Post by Marketing Matters on Dec 25, 2015 1:37:20 GMT
Review Marketing-Sourced Pipeline:You should be doing this monthly, if not bi-weekly. But, if you haven’t done it at all, it’s a good thing to do at the end of the year. High spend budget items such as events, pay-per-click campaigns, and paid lead programs are all easily trackable through a well-aligned marketing automation and CRM pair. You should be able to see how many unique leads your paid efforts sourced, how many leads your paid campaigns influenced, and how much pipeline those campaigns drove. The added bonus of going through this activity is that you should see how much revenue you sourced, depending on the length of your sales cycle. Being able to articulate how much marketing is moving the needle on the business in the universal language of dollars (or pounds, yen, euros, etc.) is the single best way to get more money next year.

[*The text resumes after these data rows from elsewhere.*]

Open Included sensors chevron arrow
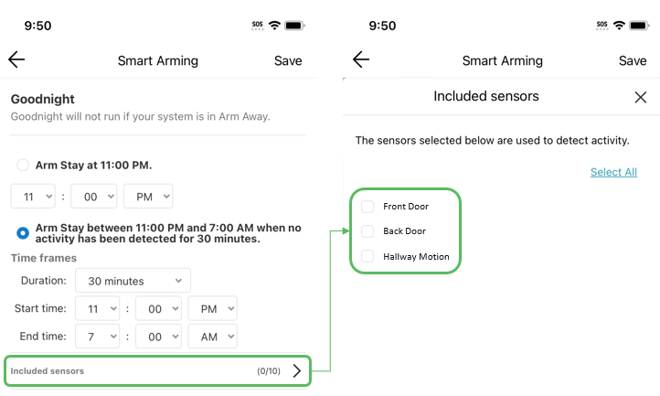Viewport: 660px width, 396px height. pos(297,370)
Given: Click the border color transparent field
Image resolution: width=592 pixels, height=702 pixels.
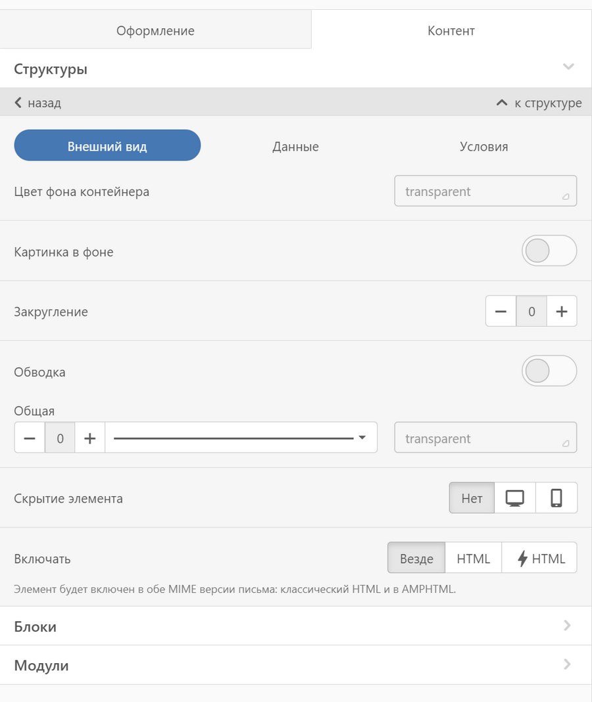Looking at the screenshot, I should click(485, 439).
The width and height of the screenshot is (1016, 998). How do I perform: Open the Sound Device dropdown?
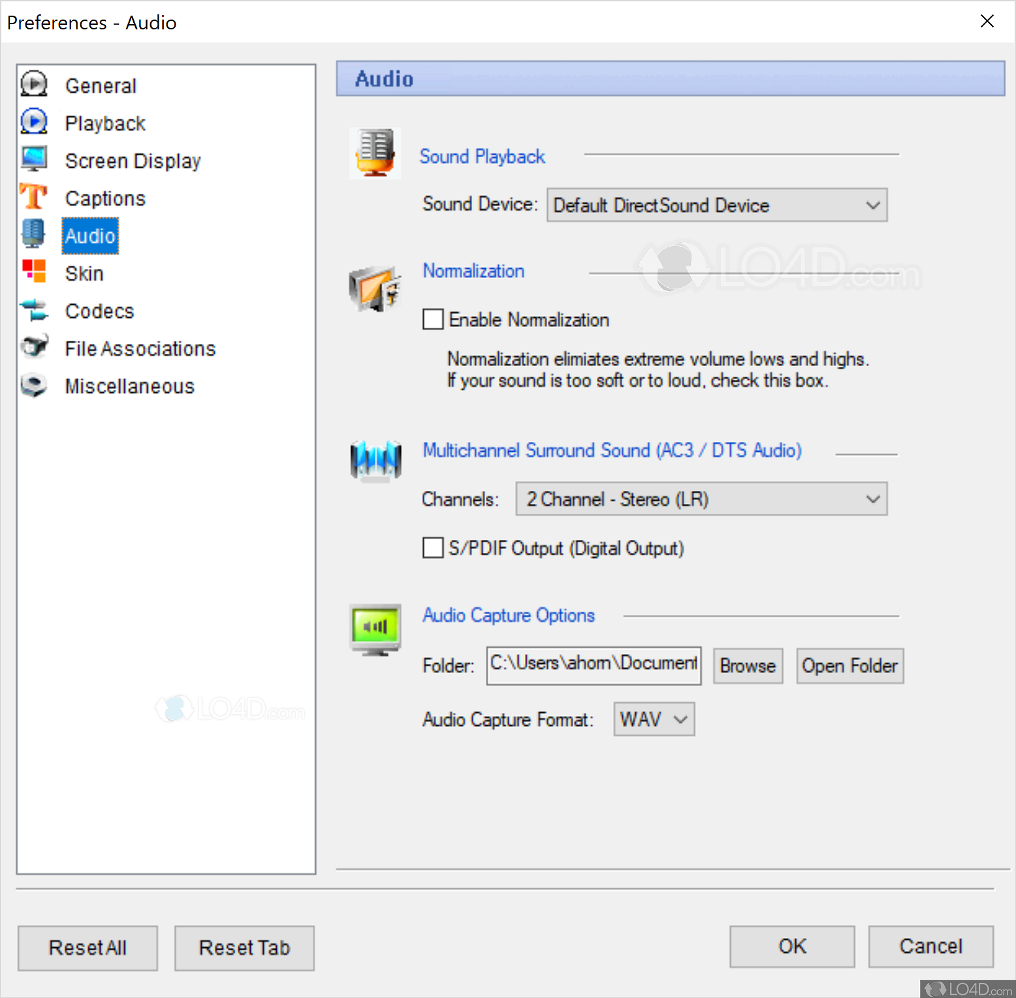click(873, 205)
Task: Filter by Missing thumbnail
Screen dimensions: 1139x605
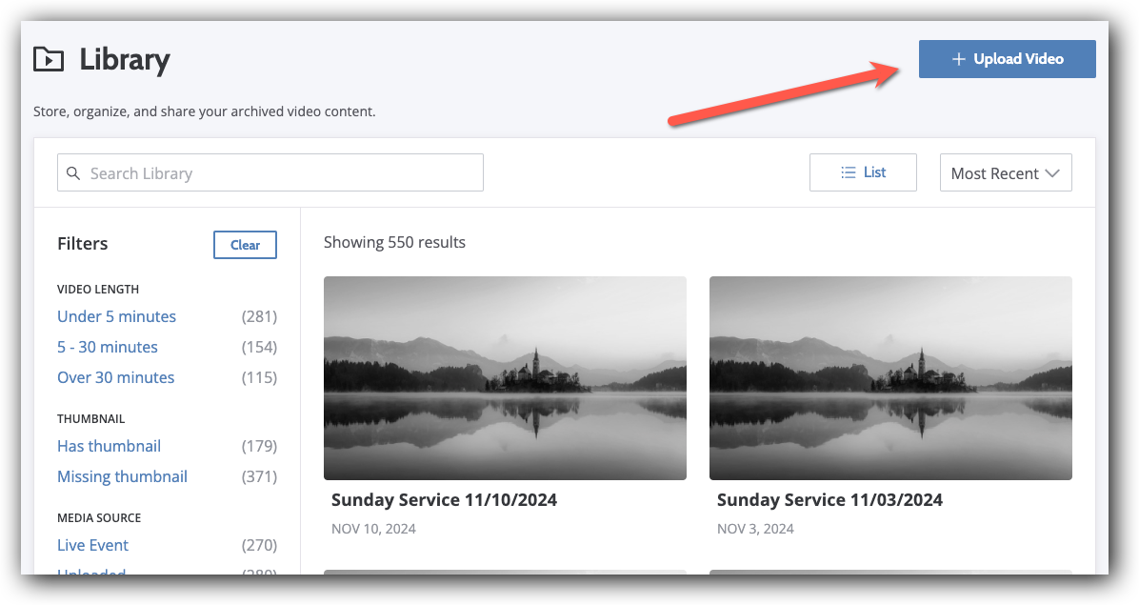Action: [122, 476]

Document Processes:You could get hit by a bus next year. Or, more likely, your processes could be a lot more efficient. The exercise of documenting your processes is great because it becomes obvious where they could be better. These documents will also help you onboard new employees in the new year – remember, you need additional headcount to run your social strategy globally across products (not just tweet!) The nature of marketing requires collaboration between roles within the department, but it can also create unnecessary overlap if processes aren’t clearly defined. Creating efficiency across campaigns is the best way to do more with the resources you already have. Well-defined processes also help you clearly communicate the need for additional headcount.

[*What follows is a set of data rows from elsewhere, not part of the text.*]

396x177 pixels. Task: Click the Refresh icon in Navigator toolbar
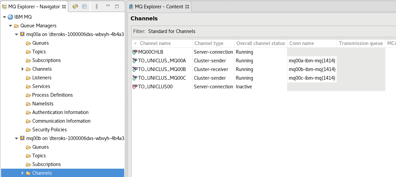(75, 6)
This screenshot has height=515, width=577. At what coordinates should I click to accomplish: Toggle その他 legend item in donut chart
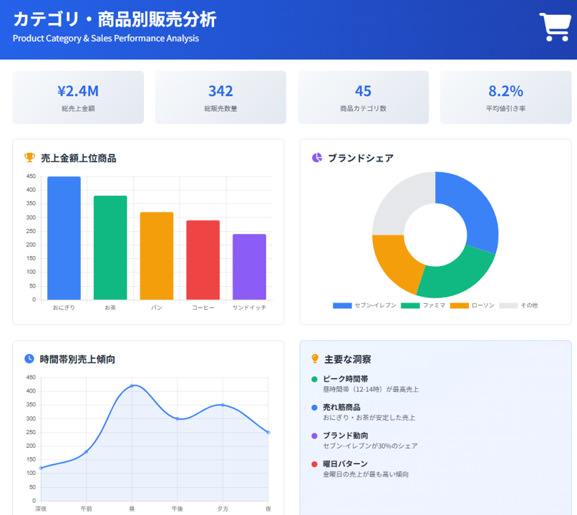point(518,305)
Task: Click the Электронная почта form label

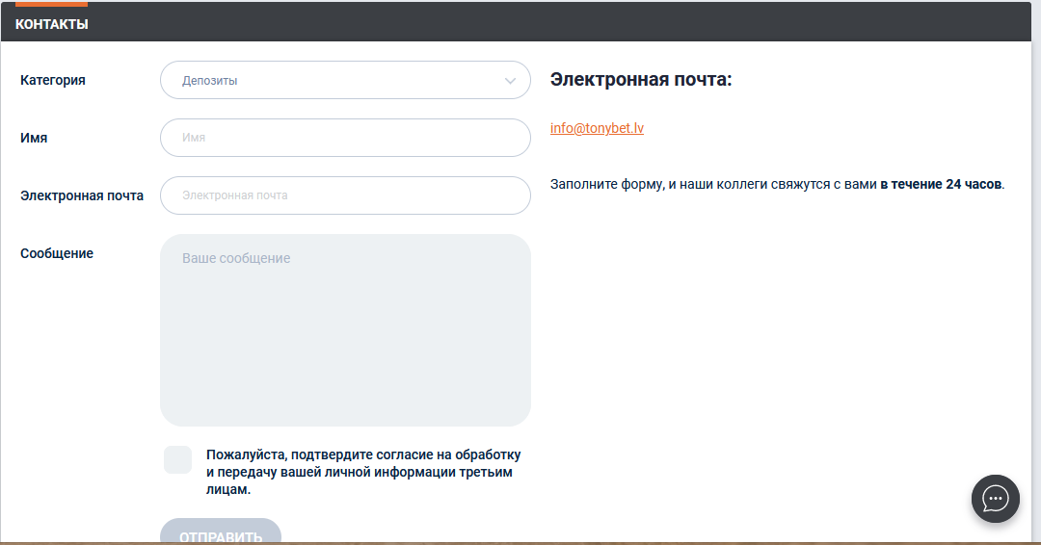Action: [82, 195]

Content Strategy:Do you have a content strategy? It’s one of the latest buzzwords in marketing, but marketers have been strategizing around content for a very long time. They simply may not have put it all together in one place. As a follow-up to the last point, it’s good to document your content strategy. Define everything from key topics pertaining to your business, content types (white paper vs. video), promotion channels (paid media vs. blog). Analyze whether or not your content works together with the content your salespeople use, Google keyword rankings, and your product team’s vision of how you fit in the market. The most important part of reviewing your content strategy at the end of the year is understanding its impact on revenue. Essentially, did your content help elevate the quality and quantity of leads?
Market Awareness and PR:It’s important to be realistic about your position in the market – good or bad. What did you do in the past year to maintain or improve your position and what new things can you do to continue to educate the market? Market awareness is a hard thing to measure, but it’s good to start tracking changes. Pay attention to indicators like analyst reports, number of outlets picking up your press releases, and volume of inbound media requests for interviews. Understanding how market awareness and PR fit into your content strategy also help you drive a higher volume of qualified leads.
Re-Align with Sales:If you don’t already have a handshake agreement with sales on the way leads are being passed to sales and back from sales to marketing, you should use the end of the year to make sure both departments sign off on the process. Creating the process is two-fold: First, you need to make sure your marketing automation platform is set up to pass data the right way to the CRM and vice versa. (Salesfusion is the best marketing automation platform to facilitate that communication for Dynamics, InforCRM, Salesforce, Sugar and Sage. Okay, shameless but honest plug, over.) Secondly, marketing and sales leaders need to shake hands on the volume and quality of leads created. As the marketing leader, you should be able to communicate the prospect experience before they are passed to sales and make sure it correlates with the sales process.
Sales Enablement:Arming salespeople with the right content could be the difference between a closed-won or a closed-lost opportunity. Meet with sales leaders and representatives to understand their needs (You should probably do this at the start of the new year. December is never a good time for sales to be in internal meetings.) Do they need completely new content or just tweaks to older content? Do they have a presentation that would be better utilized as a shareable PDF? As a product company that’s always innovating, we struggle sometimes with making sure our salespeople are armed with the freshest product content.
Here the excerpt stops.